Ethiopian parliament’s statement
In an official statement, the Ethiopian parliament confirmed that it had adopted a decision to revoke the terrorist designation of the Tigray People's Liberation Front (TPLF) by a majority of votes, in a step aimed at implementing the peace agreement reached in the South African capital, Pretoria, between the Ethiopian federal government and the TPLF.
This step follows the visit of US Secretary of State Antony Blinken in March to discuss the file of reconciliation between the federal government and the forces of the Tigray region.
In May 2021, Prime Minister Abiy Ahmed's government classified the Tigray People's Liberation Front as a terrorist organization, despite the group having ruled Addis Ababa for three decades, before it was gradually marginalized with Ahmed’s arrival in 2018.
According to United Nations estimates, the conflict between the Ethiopian forces and the Tigray rebels has resulted in at least 500,000 deaths, making it one of the bloodiest wars of the 21st century, dwarfing the toll of the Russian invasion of Ukraine.
For his part, Nasser Mamoun Essa, a researcher of African affairs, said that according to the peace agreement concluded in South Africa between the Ethiopian federal government and the TPLF forces, the Ethiopian parliament unanimously agreed to remove the front’s name from the terrorist list in implementation of the agreement.

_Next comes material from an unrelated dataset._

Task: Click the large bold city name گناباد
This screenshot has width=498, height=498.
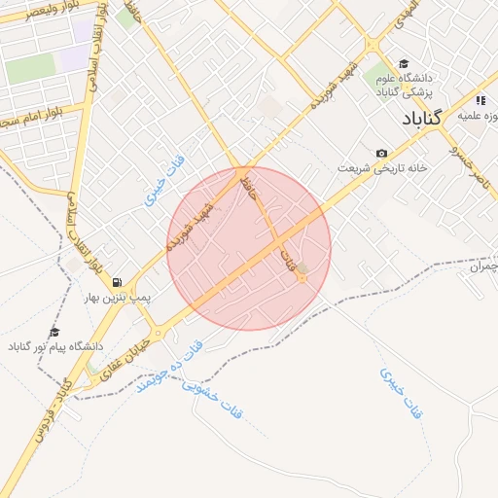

In a special statement to the Reference, Essa confirmed that this decision would secure the next steps in the agreement, as well as enable the TPLF to return to play its primary role at the federal and regional levels.
Essa pointed out that this will not lead to the return of the Tigray people to the Ethiopian national epic, as the matter has become necessary for a comprehensive national dialogue to achieve a partial return to the ranks of the Ethiopian community and to achieve the lost national integration in the country that brings together the largest ethnic group in Africa, as it is still faltering to achieve this integration, which is still a long way off.
In the same context, Abu al-Fadl al-Isnawi, editor-in-chief of the Al Siyassa Al Dawliya magazine, said that the international community is aware that the collapse of the fragile situation in northern Ethiopia from the fighting that was taking place between the conflicting parties leads to strengthening the state of internal instability in Addis Ababa and will result in catastrophic matters for the security and regional situation in East Africa.
In a special statement to the Reference, Isnawi stressed that the worsening humanitarian situation in the Tigray region deepens the repercussions of the drought that struck many regions, adding that this was reflected in regional and international positions as a result of the outbreak of the situation in northern Ethiopia again.
Isnawi explained that this agreement would establish an interim administration in the Tigray region, followed by its secession and a return of calm to the East African region, which is likely to witness an international conflict during the coming period.